What a relief, then, to read a book that breaks the mould. It lands with an intimidating thud. It looks and feels like a textbook. It is full of exercises and templates. And it is unapologetically practical in its focus. “Scaling People” is written by Claire Hughes Johnson, a tech-industry veteran who spent more than a decade at Google before joining Stripe, a digital-payments unicorn, as its chief operating officer in 2014. By the time she left that role in 2021, the firm had gone from 160 employees to over 7,000. In a world of coders, creators and visionaries, her work was to make things work.
Much of the book is a manual for creating what Ms Hughes Johnson calls an operating system—the set of documents, metrics and processes that produces a consistent framework for making decisions and improving performance. There is a section on planning, with advice on setting good goals and deciding on the cadence of meetings and reviews that sets the right drumbeat for a company. There is another on hiring people, from building a recruitment pipeline to the interview process and the task of bringing new employees on board. There are chapters on improving team performance and on giving feedback.
“Scaling People” is a product of Silicon Valley. It grapples with the problems of very fast growth; its context is one of founders, developers and product teams. For incumbents in highly regulated industries or employees in public-sector bureaucracies, the problems of scaling up may seem very remote. Stripe’s early decision to run a programming competition called “Capture the Flag”, for instance, helped build its reputation as a place for talented developers to go to. Established firms need to work less hard to create awareness among potential candidates but may have a tougher time building a name for innovation.
But the insights on which such practices are founded—in this instance, getting candidates to do actual work as part of an application process and filling a hiring pipeline rather than waiting for jobs to open up—are transferable. And most of the book is devoted to problems that bedevil all industries and companies.
Among other things, Ms Hughes Johnson gives tips on how to run an effective meeting; these include having a round of “check-ins” at the start (getting everyone to say what they want from the meeting, for instance) so that people are focused and so that the quietest members of the group participate early. She offers advice on how to do performance reviews, which decisions you can and should delegate to other people, and how to save high-performing employees from burnout. It is all refreshingly pragmatic.

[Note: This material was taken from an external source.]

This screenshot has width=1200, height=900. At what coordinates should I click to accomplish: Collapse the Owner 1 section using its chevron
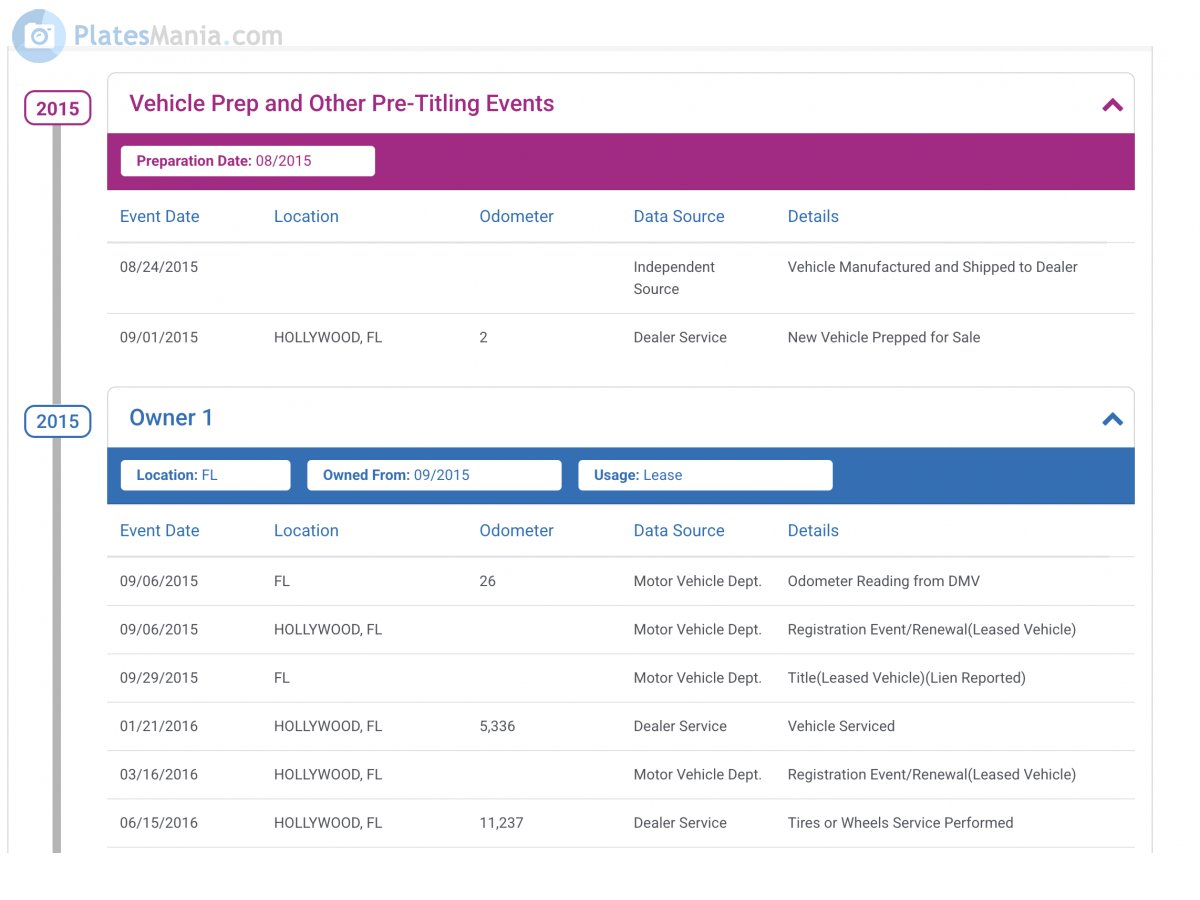coord(1112,419)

Behind the tactics lies a clear philosophy, which is to make the implicit explicit. That means being clear about how specific decisions are going to get taken: is this a consensual process or an autocratic one? It means writing things down: by articulating Stripe’s culture, the startup can be clear to prospective joiners what the company’s norms are. It means saying things that other people are not saying, especially if those things are causing dysfunction.
It also means being aware of your own behaviour and preferences. Ms Hughes Johnson has long kept a “Working with Claire” document that spells out to new members of her team what they can expect: how she likes to take decisions, how quickly she will respond to messages, what she wants from them in a one-to-one meeting.
Her advice will not suit everyone. There will be too much emphasis on process for some corporate cultures. But there is something thought-provoking for every boss. Your bedside table may groan with books on what Mr Djokovic can teach you about leadership or the lessons to be learned from mayonnaise. This book is trying to do something far more original and useful: turn you into a better manager.■
Read more from Bartleby, our columnist on management and work:
The upside of workplace jargon (Jun 15th)
Why employee loyalty can be overrated (Jun 8th)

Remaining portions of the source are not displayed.